### What is being asked
Nothing outside the range below should be printed. Output exactly the lines from the line with "This screenshot has height=1568, width=610." to the line with "Open the gray", both included.

### Material shown
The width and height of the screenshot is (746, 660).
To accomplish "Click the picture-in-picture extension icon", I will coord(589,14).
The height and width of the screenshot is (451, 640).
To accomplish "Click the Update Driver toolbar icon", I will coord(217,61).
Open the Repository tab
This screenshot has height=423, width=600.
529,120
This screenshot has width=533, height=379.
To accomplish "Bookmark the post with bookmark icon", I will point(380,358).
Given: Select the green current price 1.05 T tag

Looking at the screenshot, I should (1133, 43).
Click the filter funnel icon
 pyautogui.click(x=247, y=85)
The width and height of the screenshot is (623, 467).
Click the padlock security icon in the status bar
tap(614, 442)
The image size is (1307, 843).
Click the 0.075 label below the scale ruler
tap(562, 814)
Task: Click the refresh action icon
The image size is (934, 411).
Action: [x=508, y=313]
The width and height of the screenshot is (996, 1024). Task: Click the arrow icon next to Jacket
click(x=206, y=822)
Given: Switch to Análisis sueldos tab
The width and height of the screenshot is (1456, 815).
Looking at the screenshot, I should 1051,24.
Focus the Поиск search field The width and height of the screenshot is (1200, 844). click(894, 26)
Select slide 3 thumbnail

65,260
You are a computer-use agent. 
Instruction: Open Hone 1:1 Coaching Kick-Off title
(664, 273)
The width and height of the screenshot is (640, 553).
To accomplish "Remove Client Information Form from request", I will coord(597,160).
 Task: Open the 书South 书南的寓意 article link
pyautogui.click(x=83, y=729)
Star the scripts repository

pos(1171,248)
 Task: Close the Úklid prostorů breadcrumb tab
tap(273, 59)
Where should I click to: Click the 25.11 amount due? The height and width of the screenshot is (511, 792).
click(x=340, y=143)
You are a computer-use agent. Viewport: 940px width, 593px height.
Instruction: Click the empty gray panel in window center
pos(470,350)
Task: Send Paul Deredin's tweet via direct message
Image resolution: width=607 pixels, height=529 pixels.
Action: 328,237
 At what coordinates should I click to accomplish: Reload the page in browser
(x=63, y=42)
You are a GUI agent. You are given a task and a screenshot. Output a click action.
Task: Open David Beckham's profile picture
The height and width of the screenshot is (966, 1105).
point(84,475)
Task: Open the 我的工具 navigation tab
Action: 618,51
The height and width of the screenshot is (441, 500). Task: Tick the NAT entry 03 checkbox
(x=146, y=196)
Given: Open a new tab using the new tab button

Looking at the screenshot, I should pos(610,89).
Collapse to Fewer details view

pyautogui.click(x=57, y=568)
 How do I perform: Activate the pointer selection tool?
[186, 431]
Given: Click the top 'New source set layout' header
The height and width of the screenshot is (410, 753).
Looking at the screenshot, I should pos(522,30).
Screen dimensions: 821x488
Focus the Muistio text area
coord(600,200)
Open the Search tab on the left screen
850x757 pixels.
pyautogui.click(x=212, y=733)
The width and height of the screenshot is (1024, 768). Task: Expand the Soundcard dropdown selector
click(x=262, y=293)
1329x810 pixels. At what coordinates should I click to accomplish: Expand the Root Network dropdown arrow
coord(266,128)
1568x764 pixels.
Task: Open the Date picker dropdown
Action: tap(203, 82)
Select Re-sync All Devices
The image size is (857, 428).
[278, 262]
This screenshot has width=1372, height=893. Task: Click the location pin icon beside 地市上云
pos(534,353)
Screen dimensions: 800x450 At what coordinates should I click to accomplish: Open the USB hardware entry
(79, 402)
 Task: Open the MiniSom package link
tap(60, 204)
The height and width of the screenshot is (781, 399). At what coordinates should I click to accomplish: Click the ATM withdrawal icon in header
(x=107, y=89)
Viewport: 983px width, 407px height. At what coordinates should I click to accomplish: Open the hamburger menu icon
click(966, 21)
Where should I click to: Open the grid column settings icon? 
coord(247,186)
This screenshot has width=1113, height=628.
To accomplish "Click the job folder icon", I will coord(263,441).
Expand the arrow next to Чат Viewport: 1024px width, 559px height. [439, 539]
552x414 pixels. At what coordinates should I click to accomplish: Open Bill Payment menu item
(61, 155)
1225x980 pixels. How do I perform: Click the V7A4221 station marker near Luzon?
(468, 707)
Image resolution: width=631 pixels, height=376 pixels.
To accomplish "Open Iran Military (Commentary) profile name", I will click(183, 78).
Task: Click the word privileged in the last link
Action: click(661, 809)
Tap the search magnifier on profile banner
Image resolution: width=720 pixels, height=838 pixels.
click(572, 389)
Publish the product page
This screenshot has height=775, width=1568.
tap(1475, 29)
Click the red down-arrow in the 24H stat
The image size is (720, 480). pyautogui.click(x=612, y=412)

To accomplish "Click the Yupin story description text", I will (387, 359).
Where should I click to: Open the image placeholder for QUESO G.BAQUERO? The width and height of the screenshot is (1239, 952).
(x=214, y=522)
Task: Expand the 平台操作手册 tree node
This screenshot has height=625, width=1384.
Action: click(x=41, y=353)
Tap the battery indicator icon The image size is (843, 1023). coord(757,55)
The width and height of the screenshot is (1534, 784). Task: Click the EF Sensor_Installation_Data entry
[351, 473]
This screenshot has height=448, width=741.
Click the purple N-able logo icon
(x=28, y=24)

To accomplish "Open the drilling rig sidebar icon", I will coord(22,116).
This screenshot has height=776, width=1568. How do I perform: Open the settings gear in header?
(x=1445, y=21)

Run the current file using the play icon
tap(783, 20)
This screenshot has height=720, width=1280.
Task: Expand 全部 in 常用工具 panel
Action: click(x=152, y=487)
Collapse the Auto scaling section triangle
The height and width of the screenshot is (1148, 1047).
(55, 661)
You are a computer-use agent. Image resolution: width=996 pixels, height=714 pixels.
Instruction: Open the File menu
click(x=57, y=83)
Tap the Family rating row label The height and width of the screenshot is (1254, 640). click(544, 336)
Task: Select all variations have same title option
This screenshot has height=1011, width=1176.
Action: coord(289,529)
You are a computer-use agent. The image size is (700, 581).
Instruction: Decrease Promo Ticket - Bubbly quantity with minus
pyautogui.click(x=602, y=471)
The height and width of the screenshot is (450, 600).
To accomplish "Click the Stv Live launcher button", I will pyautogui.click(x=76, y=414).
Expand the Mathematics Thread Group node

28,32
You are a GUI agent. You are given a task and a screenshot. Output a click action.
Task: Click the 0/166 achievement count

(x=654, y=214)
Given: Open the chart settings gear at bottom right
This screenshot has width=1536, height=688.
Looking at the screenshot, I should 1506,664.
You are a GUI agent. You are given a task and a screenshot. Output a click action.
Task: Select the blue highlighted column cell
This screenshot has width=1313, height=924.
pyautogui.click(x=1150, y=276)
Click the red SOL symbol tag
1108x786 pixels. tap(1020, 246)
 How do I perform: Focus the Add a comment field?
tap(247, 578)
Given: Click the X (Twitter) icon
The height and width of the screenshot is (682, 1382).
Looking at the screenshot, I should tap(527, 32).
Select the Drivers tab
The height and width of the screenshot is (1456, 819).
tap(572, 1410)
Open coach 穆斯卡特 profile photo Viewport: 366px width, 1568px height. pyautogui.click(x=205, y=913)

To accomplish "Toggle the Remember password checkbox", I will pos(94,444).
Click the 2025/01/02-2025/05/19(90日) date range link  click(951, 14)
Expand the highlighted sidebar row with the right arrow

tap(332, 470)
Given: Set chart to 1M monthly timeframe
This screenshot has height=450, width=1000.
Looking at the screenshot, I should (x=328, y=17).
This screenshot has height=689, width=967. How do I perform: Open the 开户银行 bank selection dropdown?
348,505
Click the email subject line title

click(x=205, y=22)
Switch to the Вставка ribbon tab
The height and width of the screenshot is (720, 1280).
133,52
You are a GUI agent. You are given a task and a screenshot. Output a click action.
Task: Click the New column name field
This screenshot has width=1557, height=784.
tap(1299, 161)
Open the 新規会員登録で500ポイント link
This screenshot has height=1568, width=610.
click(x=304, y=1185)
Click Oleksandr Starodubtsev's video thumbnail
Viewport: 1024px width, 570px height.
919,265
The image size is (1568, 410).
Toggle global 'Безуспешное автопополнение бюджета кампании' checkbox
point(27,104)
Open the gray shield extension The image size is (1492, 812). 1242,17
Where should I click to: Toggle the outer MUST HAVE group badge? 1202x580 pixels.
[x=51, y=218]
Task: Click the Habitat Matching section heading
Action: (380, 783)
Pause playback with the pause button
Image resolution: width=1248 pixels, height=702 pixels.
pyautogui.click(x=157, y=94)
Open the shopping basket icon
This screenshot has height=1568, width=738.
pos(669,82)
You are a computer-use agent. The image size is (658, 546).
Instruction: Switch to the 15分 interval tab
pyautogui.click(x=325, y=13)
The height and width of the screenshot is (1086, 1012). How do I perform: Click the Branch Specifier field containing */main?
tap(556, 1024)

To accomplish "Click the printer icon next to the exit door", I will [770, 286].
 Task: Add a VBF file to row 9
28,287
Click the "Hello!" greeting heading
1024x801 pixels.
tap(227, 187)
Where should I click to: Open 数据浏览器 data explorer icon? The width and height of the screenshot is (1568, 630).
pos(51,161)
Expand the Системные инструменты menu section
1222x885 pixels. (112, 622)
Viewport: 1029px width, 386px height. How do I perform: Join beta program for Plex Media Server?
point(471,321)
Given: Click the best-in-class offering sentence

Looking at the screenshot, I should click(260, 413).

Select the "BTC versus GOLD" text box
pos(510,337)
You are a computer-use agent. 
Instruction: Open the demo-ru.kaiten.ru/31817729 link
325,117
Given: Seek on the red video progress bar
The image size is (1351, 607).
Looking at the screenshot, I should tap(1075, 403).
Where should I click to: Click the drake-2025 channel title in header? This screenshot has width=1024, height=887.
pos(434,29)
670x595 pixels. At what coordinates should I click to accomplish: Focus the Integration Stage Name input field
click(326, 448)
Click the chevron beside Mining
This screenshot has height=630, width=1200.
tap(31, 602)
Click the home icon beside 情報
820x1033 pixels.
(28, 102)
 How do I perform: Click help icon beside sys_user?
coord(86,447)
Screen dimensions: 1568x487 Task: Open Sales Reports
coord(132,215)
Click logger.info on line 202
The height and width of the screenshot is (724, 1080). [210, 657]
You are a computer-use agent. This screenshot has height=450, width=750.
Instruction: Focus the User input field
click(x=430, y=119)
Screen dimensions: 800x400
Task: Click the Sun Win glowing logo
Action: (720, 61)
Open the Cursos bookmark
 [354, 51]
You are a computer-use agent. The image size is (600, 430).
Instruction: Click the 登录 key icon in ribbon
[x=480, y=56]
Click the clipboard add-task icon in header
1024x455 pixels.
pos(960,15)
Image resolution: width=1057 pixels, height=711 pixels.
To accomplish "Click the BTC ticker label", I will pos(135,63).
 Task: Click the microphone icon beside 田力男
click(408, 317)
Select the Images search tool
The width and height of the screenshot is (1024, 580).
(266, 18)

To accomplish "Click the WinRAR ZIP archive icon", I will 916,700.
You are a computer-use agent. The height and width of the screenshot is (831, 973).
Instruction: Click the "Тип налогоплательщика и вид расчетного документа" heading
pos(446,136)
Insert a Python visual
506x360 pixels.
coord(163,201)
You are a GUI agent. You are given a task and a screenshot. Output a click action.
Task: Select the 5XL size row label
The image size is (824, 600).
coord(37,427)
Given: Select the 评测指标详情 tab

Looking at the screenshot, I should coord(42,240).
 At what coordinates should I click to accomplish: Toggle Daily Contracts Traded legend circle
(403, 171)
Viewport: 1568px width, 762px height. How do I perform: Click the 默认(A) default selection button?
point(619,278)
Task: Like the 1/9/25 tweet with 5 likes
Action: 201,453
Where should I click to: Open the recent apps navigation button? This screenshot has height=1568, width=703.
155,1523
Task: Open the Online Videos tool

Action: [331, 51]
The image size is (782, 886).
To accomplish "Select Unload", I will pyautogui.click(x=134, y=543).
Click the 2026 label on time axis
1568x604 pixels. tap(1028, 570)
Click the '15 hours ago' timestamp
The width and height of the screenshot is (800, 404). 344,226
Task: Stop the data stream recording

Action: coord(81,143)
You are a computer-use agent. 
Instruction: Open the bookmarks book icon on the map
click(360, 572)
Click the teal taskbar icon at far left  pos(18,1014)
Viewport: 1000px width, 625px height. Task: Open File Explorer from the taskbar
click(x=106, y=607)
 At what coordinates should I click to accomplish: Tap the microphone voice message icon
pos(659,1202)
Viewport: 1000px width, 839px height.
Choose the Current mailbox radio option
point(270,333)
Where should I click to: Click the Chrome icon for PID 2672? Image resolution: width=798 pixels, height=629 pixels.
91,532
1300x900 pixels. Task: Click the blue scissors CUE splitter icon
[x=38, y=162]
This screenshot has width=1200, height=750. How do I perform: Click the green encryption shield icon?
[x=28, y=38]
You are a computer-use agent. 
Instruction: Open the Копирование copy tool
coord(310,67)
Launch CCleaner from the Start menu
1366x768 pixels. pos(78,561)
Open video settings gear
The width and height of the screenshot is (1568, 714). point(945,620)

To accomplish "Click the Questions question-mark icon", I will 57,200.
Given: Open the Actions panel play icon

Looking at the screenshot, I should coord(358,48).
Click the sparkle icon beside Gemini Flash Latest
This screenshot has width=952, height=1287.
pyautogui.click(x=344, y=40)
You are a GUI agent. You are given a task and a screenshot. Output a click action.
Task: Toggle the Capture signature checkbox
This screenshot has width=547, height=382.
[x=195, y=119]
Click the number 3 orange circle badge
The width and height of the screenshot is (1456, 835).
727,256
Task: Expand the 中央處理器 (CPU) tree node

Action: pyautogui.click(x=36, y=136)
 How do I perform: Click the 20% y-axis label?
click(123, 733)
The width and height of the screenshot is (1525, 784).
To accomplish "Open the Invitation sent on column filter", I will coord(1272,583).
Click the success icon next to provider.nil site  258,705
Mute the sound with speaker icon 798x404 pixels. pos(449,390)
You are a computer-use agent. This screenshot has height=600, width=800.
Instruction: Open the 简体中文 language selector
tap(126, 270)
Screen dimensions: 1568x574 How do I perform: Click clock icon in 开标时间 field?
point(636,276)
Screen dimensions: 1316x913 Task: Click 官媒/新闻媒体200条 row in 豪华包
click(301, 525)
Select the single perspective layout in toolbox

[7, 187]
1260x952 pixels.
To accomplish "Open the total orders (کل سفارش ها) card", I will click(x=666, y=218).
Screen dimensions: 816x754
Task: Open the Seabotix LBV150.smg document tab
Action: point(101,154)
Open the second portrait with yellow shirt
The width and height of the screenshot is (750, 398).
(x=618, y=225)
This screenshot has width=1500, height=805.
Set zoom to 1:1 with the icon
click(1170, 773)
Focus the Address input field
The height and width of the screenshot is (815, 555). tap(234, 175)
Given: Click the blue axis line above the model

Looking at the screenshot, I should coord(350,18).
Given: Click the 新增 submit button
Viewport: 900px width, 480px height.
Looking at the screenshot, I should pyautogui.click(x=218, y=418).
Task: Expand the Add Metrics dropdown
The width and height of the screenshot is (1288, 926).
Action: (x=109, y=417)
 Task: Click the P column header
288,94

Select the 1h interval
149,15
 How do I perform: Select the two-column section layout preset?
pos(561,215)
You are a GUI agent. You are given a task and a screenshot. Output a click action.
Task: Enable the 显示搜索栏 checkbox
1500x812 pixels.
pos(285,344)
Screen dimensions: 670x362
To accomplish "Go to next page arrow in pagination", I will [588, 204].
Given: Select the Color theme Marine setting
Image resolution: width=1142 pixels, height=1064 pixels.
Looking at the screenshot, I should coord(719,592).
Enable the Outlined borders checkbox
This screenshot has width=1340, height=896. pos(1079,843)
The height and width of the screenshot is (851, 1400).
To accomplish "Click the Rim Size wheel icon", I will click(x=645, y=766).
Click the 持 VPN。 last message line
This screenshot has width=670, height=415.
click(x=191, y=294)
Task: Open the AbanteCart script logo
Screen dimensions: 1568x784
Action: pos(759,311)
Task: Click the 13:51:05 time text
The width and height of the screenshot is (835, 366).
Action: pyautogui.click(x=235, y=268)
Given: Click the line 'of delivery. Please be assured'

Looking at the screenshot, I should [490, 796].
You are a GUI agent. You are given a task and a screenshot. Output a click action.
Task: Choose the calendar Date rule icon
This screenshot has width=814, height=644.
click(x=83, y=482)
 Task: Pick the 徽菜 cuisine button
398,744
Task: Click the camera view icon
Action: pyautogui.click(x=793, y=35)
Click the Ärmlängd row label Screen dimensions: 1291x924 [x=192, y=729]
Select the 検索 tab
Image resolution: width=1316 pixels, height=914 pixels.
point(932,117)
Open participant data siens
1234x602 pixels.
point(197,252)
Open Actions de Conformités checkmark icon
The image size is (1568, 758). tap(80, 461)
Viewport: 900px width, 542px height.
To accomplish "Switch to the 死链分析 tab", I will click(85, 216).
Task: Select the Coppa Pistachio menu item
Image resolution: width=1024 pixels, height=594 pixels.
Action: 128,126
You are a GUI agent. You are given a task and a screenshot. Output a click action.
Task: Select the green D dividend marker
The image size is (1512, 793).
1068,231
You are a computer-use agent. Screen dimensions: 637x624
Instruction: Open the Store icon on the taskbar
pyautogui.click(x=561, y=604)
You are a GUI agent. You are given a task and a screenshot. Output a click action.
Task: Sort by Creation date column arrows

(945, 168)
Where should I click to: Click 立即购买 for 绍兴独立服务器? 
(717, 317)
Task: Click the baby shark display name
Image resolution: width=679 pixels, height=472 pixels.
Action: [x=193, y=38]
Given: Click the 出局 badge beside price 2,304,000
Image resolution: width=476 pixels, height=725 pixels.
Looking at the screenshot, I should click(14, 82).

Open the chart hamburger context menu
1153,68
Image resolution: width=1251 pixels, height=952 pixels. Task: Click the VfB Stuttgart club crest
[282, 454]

### Solution for this task
This screenshot has height=1568, width=610.
click(x=304, y=1185)
Click Oleksandr Starodubtsev's video thumbnail
Viewport: 1024px width, 570px height.
919,265
The image size is (1568, 410).
Toggle global 'Безуспешное автопополнение бюджета кампании' checkbox
point(27,104)
Open the gray shield extension The image size is (1492, 812). 1242,17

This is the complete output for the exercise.